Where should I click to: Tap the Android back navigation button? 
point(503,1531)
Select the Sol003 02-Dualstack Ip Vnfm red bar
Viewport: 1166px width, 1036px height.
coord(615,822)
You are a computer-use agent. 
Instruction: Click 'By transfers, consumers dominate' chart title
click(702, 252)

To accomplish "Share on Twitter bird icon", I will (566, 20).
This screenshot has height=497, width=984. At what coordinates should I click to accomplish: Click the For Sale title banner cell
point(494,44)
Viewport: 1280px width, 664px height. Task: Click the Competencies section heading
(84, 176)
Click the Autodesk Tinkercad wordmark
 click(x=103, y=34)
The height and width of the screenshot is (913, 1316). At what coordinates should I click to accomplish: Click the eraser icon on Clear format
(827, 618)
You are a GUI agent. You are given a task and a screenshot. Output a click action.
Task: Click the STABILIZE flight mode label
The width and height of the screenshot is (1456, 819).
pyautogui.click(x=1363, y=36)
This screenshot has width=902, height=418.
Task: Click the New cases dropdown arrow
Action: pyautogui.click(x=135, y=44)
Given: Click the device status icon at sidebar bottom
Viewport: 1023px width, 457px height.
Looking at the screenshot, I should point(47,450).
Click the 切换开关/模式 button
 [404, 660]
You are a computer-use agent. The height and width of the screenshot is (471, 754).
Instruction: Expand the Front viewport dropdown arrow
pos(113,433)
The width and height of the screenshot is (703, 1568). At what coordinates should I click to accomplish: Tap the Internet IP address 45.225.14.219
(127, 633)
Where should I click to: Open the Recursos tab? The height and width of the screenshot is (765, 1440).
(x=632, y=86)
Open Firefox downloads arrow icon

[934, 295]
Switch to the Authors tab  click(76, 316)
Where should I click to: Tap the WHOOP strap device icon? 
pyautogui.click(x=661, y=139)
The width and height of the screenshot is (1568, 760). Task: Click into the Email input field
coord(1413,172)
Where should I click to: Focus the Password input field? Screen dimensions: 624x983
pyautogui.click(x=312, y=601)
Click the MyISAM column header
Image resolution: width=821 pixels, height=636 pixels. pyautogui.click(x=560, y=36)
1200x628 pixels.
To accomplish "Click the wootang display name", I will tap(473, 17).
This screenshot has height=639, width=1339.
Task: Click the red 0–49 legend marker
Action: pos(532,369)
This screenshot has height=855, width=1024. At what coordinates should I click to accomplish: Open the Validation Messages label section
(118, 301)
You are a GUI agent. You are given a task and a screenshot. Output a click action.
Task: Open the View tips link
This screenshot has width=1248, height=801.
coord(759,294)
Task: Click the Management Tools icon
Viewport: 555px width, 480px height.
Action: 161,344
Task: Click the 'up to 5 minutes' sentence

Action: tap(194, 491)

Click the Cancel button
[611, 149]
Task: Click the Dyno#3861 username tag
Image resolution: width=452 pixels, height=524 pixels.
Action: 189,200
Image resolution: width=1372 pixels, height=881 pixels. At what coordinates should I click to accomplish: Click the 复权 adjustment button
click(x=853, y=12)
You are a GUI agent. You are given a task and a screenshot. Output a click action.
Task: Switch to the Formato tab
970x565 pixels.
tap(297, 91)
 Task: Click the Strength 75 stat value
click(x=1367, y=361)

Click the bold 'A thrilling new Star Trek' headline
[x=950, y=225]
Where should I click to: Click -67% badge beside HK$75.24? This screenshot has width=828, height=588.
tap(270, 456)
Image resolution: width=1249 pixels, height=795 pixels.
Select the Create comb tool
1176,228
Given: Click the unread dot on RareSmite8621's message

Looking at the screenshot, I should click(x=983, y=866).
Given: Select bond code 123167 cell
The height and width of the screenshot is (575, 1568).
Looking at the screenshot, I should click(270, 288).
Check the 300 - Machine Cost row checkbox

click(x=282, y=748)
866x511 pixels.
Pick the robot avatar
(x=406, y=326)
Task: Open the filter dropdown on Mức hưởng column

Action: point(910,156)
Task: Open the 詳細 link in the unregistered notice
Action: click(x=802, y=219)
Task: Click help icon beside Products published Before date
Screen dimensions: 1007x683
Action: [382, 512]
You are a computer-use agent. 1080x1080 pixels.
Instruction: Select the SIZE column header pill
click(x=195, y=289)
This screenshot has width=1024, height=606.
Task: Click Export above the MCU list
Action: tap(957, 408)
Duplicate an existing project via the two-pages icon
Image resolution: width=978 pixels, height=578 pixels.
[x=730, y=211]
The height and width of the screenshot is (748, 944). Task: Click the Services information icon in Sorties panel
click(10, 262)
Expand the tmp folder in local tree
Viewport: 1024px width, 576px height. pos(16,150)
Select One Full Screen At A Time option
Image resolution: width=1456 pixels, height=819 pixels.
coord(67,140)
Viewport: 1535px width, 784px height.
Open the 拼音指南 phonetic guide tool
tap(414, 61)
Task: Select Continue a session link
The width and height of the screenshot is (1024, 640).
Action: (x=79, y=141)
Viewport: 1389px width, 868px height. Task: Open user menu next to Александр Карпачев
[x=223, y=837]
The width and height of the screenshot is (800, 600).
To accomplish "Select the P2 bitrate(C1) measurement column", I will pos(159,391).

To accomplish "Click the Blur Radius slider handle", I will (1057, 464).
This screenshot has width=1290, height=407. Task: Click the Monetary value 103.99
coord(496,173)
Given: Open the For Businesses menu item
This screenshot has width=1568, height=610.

__GIVEN TASK__
Copy out all of the records above, swapping every "Where should I click to" for "Which spot should I tap to" and leaving everything else untouched.

__RESULT BELOW__
Which spot should I tap to: Tap the Android back navigation button? 
point(503,1531)
Select the Sol003 02-Dualstack Ip Vnfm red bar
Viewport: 1166px width, 1036px height.
coord(615,822)
You are a computer-use agent. 
Instruction: Click 'By transfers, consumers dominate' chart title
click(702, 252)

To accomplish "Share on Twitter bird icon", I will (566, 20).
This screenshot has height=497, width=984. At what coordinates should I click to accomplish: Click the For Sale title banner cell
point(494,44)
Viewport: 1280px width, 664px height. Task: Click the Competencies section heading
(84, 176)
Click the Autodesk Tinkercad wordmark
 click(x=103, y=34)
The height and width of the screenshot is (913, 1316). At what coordinates should I click to accomplish: Click the eraser icon on Clear format
(827, 618)
You are a GUI agent. You are given a task and a screenshot. Output a click action.
Task: Click the STABILIZE flight mode label
The width and height of the screenshot is (1456, 819).
pyautogui.click(x=1363, y=36)
This screenshot has width=902, height=418.
Task: Click the New cases dropdown arrow
Action: pyautogui.click(x=135, y=44)
Given: Click the device status icon at sidebar bottom
Viewport: 1023px width, 457px height.
Looking at the screenshot, I should point(47,450).
Click the 切换开关/模式 button
 [404, 660]
You are a computer-use agent. The height and width of the screenshot is (471, 754).
Instruction: Expand the Front viewport dropdown arrow
pos(113,433)
The width and height of the screenshot is (703, 1568). At what coordinates should I click to accomplish: Tap the Internet IP address 45.225.14.219
(127, 633)
Which spot should I tap to: Open the Recursos tab? The height and width of the screenshot is (765, 1440).
(x=632, y=86)
Open Firefox downloads arrow icon

[934, 295]
Switch to the Authors tab  click(76, 316)
Which spot should I tap to: Tap the WHOOP strap device icon? 
pyautogui.click(x=661, y=139)
The width and height of the screenshot is (1568, 760). Task: Click into the Email input field
coord(1413,172)
Which spot should I tap to: Focus the Password input field? Screen dimensions: 624x983
pyautogui.click(x=312, y=601)
Click the MyISAM column header
Image resolution: width=821 pixels, height=636 pixels. pyautogui.click(x=560, y=36)
1200x628 pixels.
To accomplish "Click the wootang display name", I will tap(473, 17).
This screenshot has height=639, width=1339.
Task: Click the red 0–49 legend marker
Action: pos(532,369)
This screenshot has height=855, width=1024. At what coordinates should I click to accomplish: Open the Validation Messages label section
(118, 301)
You are a GUI agent. You are given a task and a screenshot. Output a click action.
Task: Open the View tips link
This screenshot has width=1248, height=801.
coord(759,294)
Task: Click the Management Tools icon
Viewport: 555px width, 480px height.
Action: 161,344
Task: Click the 'up to 5 minutes' sentence

Action: tap(194, 491)

Click the Cancel button
[611, 149]
Task: Click the Dyno#3861 username tag
Image resolution: width=452 pixels, height=524 pixels.
Action: 189,200
Image resolution: width=1372 pixels, height=881 pixels. At what coordinates should I click to accomplish: Click the 复权 adjustment button
click(x=853, y=12)
You are a GUI agent. You are given a task and a screenshot. Output a click action.
Task: Switch to the Formato tab
970x565 pixels.
tap(297, 91)
 Task: Click the Strength 75 stat value
click(x=1367, y=361)

Click the bold 'A thrilling new Star Trek' headline
[x=950, y=225]
Which spot should I tap to: Click -67% badge beside HK$75.24? This screenshot has width=828, height=588.
tap(270, 456)
Image resolution: width=1249 pixels, height=795 pixels.
Select the Create comb tool
1176,228
Given: Click the unread dot on RareSmite8621's message

Looking at the screenshot, I should click(x=983, y=866).
Given: Select bond code 123167 cell
The height and width of the screenshot is (575, 1568).
Looking at the screenshot, I should click(270, 288).
Check the 300 - Machine Cost row checkbox

click(x=282, y=748)
866x511 pixels.
Pick the robot avatar
(x=406, y=326)
Task: Open the filter dropdown on Mức hưởng column

Action: point(910,156)
Task: Open the 詳細 link in the unregistered notice
Action: click(x=802, y=219)
Task: Click help icon beside Products published Before date
Screen dimensions: 1007x683
Action: [382, 512]
You are a computer-use agent. 1080x1080 pixels.
Instruction: Select the SIZE column header pill
click(x=195, y=289)
This screenshot has width=1024, height=606.
Task: Click Export above the MCU list
Action: tap(957, 408)
Duplicate an existing project via the two-pages icon
Image resolution: width=978 pixels, height=578 pixels.
[x=730, y=211]
The height and width of the screenshot is (748, 944). Task: Click the Services information icon in Sorties panel
click(10, 262)
Expand the tmp folder in local tree
Viewport: 1024px width, 576px height. pos(16,150)
Select One Full Screen At A Time option
Image resolution: width=1456 pixels, height=819 pixels.
coord(67,140)
Viewport: 1535px width, 784px height.
Open the 拼音指南 phonetic guide tool
tap(414, 61)
Task: Select Continue a session link
The width and height of the screenshot is (1024, 640).
Action: (x=79, y=141)
Viewport: 1389px width, 868px height. Task: Open user menu next to Александр Карпачев
[x=223, y=837]
The width and height of the screenshot is (800, 600).
To accomplish "Select the P2 bitrate(C1) measurement column", I will pos(159,391).

To accomplish "Click the Blur Radius slider handle", I will (1057, 464).
This screenshot has width=1290, height=407. Task: Click the Monetary value 103.99
coord(496,173)
Given: Open the For Businesses menu item
This screenshot has width=1568, height=610.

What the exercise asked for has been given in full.